Several theories have been proposed for Yankee's origin. The novelist James Fenimore Cooper believed that the word came from a Native American mispronunciation of English or its French equivalent Anglais. Cooper spelled the Native American version Yengee. A problem with this derivation is that it doesn't explain why the word applied only to New Englanders at first - not all Americans - and was never used to refer to the English as opposed to Americans of English descent.

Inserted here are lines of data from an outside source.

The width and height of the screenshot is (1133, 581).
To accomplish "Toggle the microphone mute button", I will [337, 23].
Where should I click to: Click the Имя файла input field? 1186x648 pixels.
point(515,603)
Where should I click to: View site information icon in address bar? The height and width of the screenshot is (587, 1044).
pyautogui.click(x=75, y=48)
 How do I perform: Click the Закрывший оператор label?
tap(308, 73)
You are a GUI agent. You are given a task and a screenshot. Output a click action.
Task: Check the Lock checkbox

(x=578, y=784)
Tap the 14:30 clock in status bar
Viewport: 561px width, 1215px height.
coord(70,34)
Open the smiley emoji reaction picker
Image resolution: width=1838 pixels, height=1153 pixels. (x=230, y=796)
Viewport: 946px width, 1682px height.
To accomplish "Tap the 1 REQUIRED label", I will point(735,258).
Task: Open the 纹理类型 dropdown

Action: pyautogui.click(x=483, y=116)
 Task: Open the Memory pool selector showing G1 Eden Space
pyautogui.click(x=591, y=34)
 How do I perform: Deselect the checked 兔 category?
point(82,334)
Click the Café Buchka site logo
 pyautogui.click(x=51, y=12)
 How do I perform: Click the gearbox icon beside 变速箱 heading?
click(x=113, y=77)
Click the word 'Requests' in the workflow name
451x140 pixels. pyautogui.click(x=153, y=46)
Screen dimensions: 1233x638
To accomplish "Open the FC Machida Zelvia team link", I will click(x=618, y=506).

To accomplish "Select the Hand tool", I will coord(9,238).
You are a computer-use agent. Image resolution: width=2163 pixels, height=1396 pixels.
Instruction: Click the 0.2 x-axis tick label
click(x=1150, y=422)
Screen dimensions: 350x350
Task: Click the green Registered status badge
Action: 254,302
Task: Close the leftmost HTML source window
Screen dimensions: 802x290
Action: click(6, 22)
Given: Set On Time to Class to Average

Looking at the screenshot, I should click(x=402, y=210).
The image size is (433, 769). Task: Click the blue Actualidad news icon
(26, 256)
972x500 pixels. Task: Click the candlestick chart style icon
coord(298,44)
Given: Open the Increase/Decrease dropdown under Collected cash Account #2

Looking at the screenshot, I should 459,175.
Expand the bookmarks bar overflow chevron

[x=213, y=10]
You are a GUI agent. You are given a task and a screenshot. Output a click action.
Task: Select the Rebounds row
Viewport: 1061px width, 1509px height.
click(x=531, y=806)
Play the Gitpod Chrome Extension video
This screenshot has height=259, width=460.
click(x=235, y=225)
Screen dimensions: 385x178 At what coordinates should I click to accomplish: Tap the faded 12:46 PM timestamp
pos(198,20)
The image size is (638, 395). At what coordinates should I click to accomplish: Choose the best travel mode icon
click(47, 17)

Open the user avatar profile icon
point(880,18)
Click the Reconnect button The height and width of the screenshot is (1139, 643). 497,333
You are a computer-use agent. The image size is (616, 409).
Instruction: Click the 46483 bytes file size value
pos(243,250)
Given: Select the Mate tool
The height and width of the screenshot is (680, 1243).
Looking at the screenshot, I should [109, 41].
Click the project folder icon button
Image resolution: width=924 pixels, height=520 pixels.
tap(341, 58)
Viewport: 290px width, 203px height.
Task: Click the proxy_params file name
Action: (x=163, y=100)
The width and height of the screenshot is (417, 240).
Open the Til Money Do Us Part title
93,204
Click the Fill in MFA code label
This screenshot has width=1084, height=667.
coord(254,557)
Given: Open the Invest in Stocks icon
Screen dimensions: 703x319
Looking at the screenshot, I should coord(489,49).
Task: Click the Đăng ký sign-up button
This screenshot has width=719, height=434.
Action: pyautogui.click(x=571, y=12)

A more plausible idea is that Yankee originated with the Dutch. Linguist Harold Davis suggested in a 1938 American Speech article that the word grew out of the Dutch nickname Jantje (pronounced Yant-yuh), which translates as 'Johnny' or 'little John'. The Dutch settlers of New York -- a region once known as New Amsterdam -- did not feel particularly friendly toward their encroaching Anglo-American neighbors. They may well have invented a contemptuous nickname based on a common eighteenth-century name for the English -- John Bull. Calling Americans Little John would have been a reference to their subordinate relationship to the parent country.
Some etymologists have hypothesized that Yankee comes from a similar-sounding Dutch nickname, Janke, or alternatively, from a combination of Jan and Kees, which translates as 'John Cheese'. They speculate that either of these could reasonably have been used as a slang term for New York's early Dutch settlers. This explanation is not as likely as the one involving Jantje. As far as anyone knows, no evidence exists that Yankee was ever used to refer to the Dutch in America. Its first appearances in print are all references to British-American New Englanders.
The song "Yankee Doodle" also started out as an insult, written by a British army surgeon during the Seven Years' War. It was meant to be a satiric comment on the Americans' general scruffiness and lack of decent uniforms. The song reportedly had many verses. According to Library of Congress records, one early verse went as follows: "There is a man in our town/ I pity his condition/ He sold his oxen and his sheep/ To buy him a commission," followed by the familiar "Yankee Doodle dandy" refrain. This joke eventually backfired on the British. During the Revolutionary War, Americans defiantly adopted the song as their theme, rewriting the verses to praise General Washington and warn of American military prowess. When the British surrendered at Yorktown in 1781, the ragtag American military band played "Yankee Doodle."